短链神经酰胺(C2、C4、C6、C8,首选C6)是由细胞膜神经鞘磷脂水解产生的一种脂质分子,其以高浓度存在于细胞膜中,属脂类分子家族,构成了鞘氨醇和脂肪酸。近年来发现它能够发挥细胞内第二信使的作用,介导了多种细胞生物学效应,包括细胞分化、生长抑制、凋亡、免疫反应等。神经酰胺还参与了JNK、p53、bcl-2、p21等抗癌基因的活化表达调控。最近研究表明放射线、化疗药物(紫杉醇、多柔比星、柔红霉素等)、氧化应激等能激活肿瘤细胞内神经酰胺信号系统,诱导细胞体内合成神经酰胺,促进细胞凋亡。此外,任何增强细胞内神经酰胺积聚的刺激都会产生促凋亡作用,不能产生足够神经酰胺的肿瘤细胞通常不能有效的进行凋亡。对大多数的肿瘤细胞来讲,内源性的神经酰胺并不能有效诱导肿瘤细胞凋亡。因此,外源性添加神经酰胺作为化疗增敏剂,从而有效增加化疗药物敏感性,降低化疗耐药是一个有效的治疗途径。
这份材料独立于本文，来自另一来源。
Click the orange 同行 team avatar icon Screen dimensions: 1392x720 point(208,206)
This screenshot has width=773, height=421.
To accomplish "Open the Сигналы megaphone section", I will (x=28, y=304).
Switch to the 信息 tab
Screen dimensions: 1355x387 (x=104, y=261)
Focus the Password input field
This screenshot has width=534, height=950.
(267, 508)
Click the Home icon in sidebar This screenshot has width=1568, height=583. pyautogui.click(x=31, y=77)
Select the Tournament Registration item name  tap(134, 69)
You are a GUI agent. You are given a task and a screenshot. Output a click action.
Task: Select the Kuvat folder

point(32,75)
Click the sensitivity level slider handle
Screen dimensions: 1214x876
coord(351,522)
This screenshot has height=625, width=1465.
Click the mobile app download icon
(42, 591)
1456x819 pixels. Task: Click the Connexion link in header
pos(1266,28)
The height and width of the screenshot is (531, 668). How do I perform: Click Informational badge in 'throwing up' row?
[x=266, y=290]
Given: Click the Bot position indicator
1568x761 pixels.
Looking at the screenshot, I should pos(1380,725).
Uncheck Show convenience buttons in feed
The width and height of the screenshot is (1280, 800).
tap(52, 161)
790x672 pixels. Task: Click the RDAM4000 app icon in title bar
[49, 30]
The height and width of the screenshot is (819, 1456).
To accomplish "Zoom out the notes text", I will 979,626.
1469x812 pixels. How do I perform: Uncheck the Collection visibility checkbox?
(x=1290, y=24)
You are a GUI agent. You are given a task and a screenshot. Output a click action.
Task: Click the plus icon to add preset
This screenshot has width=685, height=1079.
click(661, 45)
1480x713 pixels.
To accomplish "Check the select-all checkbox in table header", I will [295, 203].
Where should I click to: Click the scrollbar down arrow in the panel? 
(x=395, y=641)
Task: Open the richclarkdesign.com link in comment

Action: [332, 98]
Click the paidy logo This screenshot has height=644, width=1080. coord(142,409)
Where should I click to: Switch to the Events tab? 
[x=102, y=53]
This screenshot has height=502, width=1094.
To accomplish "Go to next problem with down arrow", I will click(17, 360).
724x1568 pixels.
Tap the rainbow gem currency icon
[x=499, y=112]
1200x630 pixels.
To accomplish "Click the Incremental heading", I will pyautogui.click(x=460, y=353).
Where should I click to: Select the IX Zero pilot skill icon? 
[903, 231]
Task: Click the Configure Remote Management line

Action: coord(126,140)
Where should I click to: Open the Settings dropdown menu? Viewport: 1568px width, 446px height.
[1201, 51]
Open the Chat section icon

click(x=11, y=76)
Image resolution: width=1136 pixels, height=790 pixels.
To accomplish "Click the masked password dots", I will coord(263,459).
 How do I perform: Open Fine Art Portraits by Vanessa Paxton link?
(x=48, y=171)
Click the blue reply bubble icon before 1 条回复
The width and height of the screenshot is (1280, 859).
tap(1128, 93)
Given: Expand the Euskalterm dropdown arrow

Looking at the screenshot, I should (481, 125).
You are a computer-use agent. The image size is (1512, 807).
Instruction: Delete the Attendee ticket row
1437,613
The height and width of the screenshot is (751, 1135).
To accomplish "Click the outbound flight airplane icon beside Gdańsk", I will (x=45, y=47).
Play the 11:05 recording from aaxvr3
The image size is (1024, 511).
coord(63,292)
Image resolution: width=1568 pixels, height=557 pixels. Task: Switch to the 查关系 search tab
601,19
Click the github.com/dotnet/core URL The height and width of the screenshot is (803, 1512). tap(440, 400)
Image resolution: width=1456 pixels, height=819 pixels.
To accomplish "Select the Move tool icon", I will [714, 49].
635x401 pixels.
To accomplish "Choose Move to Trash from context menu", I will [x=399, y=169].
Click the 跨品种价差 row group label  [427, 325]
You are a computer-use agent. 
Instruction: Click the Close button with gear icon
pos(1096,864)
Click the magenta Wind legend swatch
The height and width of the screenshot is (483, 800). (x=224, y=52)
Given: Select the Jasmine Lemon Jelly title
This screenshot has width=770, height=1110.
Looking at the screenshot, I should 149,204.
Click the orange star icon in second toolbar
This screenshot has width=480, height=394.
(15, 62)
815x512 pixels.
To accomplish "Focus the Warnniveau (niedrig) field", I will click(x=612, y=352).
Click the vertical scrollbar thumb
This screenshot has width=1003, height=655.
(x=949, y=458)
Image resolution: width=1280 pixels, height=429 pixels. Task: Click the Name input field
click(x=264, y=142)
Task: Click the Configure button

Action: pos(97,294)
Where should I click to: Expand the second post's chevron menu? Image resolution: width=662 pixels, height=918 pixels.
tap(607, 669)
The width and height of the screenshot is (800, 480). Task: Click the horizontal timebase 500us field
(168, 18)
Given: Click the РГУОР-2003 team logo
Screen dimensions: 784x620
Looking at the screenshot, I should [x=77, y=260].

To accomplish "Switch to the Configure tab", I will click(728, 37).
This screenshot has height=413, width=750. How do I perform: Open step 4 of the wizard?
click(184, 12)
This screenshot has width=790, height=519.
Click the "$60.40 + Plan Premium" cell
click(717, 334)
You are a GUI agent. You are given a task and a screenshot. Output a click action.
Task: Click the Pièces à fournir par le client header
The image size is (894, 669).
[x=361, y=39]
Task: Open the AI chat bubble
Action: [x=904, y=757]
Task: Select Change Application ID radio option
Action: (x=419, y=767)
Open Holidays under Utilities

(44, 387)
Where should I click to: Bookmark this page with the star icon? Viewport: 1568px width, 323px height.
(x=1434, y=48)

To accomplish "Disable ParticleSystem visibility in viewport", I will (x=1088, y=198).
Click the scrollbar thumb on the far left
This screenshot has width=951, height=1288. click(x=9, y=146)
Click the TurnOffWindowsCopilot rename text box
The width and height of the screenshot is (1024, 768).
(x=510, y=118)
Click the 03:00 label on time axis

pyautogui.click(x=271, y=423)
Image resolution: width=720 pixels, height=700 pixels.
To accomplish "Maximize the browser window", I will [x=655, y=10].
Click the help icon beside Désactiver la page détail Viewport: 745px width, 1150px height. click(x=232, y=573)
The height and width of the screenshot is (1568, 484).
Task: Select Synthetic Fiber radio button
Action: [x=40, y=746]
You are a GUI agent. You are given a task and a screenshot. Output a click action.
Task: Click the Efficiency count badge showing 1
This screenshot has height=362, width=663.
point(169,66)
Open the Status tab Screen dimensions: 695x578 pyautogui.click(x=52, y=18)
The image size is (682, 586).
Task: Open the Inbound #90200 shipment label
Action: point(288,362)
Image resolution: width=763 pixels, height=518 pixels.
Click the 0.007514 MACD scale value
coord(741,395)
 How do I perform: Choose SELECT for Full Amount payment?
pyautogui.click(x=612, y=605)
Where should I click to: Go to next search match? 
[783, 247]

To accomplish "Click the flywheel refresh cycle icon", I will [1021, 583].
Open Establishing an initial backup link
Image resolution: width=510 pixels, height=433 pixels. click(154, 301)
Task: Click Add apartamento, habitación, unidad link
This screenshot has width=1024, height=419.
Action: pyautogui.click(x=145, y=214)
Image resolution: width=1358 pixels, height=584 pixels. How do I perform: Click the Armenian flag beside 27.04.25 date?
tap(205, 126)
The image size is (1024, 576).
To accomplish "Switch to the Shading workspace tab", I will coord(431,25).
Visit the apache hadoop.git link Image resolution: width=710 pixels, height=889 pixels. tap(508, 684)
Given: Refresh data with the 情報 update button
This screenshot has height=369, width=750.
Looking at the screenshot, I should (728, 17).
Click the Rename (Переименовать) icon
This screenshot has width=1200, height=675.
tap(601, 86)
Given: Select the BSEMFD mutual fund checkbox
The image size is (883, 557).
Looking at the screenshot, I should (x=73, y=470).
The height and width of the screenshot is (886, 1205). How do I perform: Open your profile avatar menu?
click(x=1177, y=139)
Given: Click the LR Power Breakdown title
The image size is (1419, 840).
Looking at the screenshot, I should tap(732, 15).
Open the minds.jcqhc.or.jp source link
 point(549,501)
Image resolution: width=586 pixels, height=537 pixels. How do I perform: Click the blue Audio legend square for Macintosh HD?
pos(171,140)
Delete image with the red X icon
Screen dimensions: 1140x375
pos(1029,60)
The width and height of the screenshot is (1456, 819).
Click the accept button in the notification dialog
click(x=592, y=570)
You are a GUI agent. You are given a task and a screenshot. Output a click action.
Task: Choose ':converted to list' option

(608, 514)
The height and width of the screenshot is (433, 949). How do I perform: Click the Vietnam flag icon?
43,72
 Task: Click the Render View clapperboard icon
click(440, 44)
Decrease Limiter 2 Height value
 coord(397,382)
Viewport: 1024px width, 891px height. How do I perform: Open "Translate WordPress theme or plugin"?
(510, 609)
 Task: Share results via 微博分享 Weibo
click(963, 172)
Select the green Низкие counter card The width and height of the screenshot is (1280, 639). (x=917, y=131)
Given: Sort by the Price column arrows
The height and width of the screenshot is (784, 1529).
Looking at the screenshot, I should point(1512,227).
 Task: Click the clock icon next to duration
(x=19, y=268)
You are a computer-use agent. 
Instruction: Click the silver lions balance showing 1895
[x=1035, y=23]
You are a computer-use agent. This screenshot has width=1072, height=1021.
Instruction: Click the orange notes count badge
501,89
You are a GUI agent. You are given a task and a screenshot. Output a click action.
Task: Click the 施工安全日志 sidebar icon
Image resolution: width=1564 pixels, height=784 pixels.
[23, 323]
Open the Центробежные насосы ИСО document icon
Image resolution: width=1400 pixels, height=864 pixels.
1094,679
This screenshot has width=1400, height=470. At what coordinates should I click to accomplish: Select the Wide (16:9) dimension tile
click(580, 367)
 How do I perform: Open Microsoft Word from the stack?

尽管如此,全身运用神经酰胺仍受其物理、化学性质影响。由于神经酰胺为疏水脂溶性,体内输送形成大的聚集体,难以到达肿瘤细胞内。即使加入增溶剂聚氧乙基蓖麻油配制成注射液也易引起较多并发症,如过敏反应及生物利用度低。脂质体对机体毒副作用小,其脂质双分子层与生物膜有较大的相似性与组织相溶性,易于被组织吸收。脂质体包裹药物为物理过程,不改变药物分子结构,当药物被包裹后可降低药物毒性,减小药物使用量,具有缓释和控释作用。因此,开发靶向肿瘤部位、长循环缓释功能的神经酰胺脂质体,以满足临床给药需求显得尤为重要。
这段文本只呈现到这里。